OAKLAND, Calif. - Late Wednesday, multiple federal agencies issued a warning to corporate executives and their computer security departments. It says that an unnamed attacker has released malicious, invasive computer programs capable of gaining "full system access" to multiple industrial control systems, especially utility systems. Other experts say Russia is the source.
The evidence gathered suggests Russia's cyberwar tools are designed to target energy firms in North America. 85% of all American critical infrastructure is in the hands of private companies such as Pacific Gas and Electric, Chevron, Wells Fargo, Intel, Sutter Health and others.
Crowdstrike, a major cybersecurity technology company providing security, threat intelligence, and cyberattack response services say this about Russian government cyber warriors and cyber criminal gangs working on Putin's behalf: "From our perspective and research, they're certainly some of the best," said Crowdstrike Chief Technology Officer Michael Sentonas. That's based on Crowdstrike's evaluation of Russian hacker effectiveness, how fast they can hack into secure sites and their so-called trade craft in high-stakes, high-security break-ins and system takeovers.
"When we talk about cyberware, we actually have to think about the average organization, large and small, privatized critical infrastructure.

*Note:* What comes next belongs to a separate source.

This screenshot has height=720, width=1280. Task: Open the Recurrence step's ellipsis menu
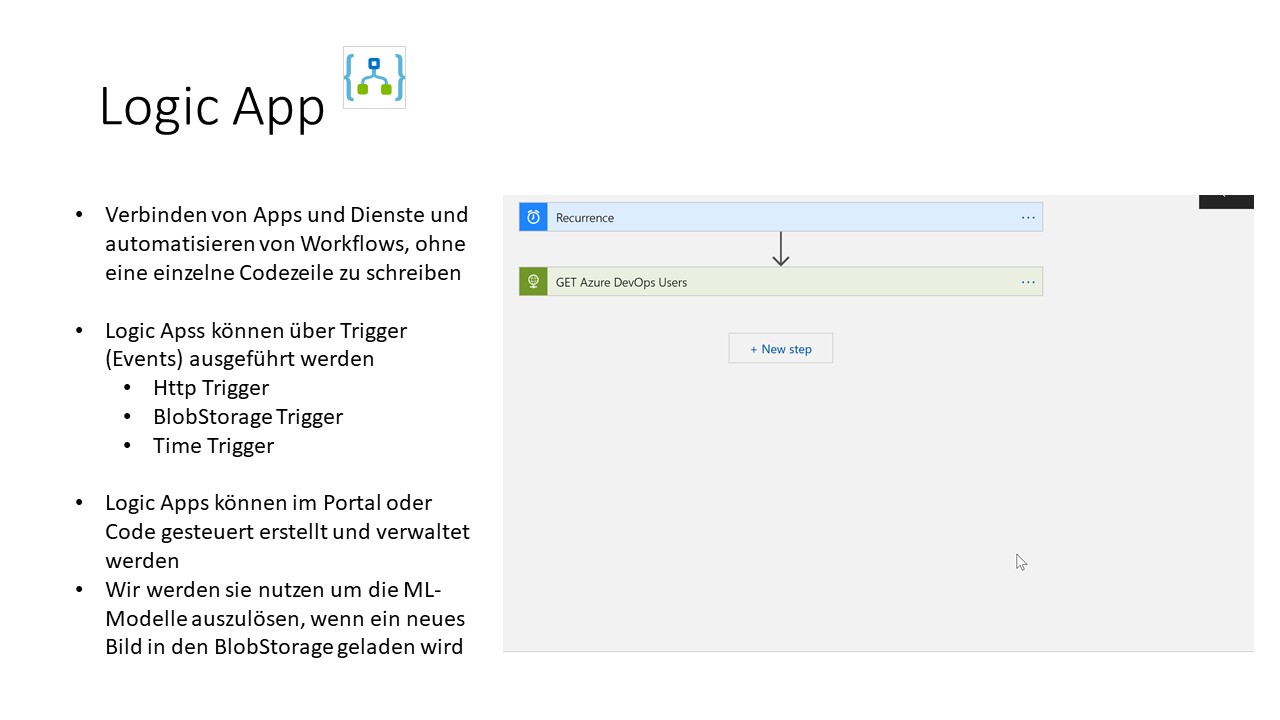pos(1028,217)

They all are potentially at risk here. I certainly expect that we'll see activity sometime. Just because we haven't seen a widespread cyber attack, which is interesting in of itself, it doesn't mean that people haven't already been exposed," said Sentonas.

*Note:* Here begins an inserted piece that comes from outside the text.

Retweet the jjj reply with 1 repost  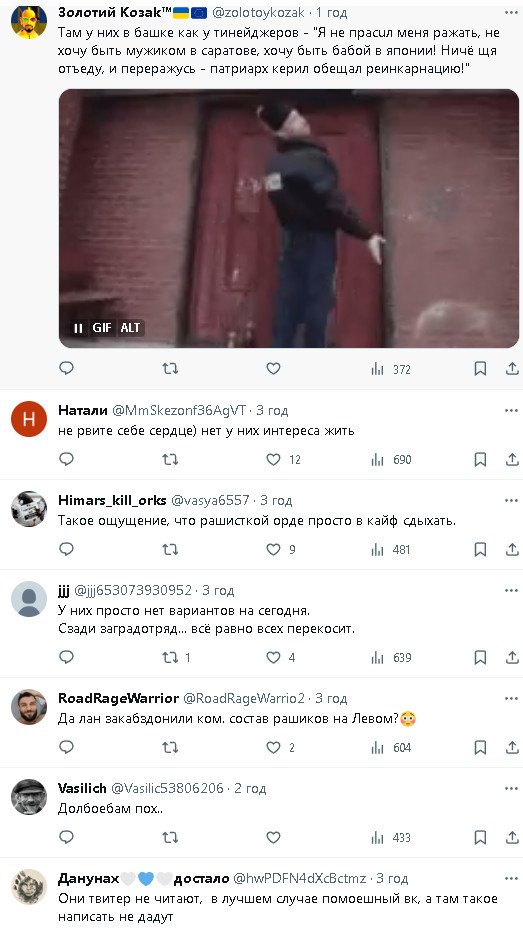pos(170,657)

In other words, many systems may have already been implanted, but the attack has not yet been triggered. "People need to take this time to make sure that they're prepared, that they can defend themselves," said Sentonas.
The attacks would come in the form of "denial of service." So, much incoming traffic thrown at a utility, bank, online marketer or healthcare provider that customer or supplier access is impossible. Another, far more punitive assault: so-called "wiper" attacks, transmitting malicious software into a target's system, that literally destroying its computers.
"There will be impacts. That's for sure. But, we need to make sure that we can recover as quickly as possible," said Sentonas. But, the U.S. and NATO have similar counter strike capabilities. "Certainly a question for the Government. But, it is reasonable to expect that the U.S. Government and other governments have the capability. We need to. Every government has been building that capability. And the whole idea behind it is that system that you attack is simply rendered inoperable," said Sentonas.
So, with this new federal warning, we may indeed be on the verge of cyberwar where there will be serious casualties on both sides.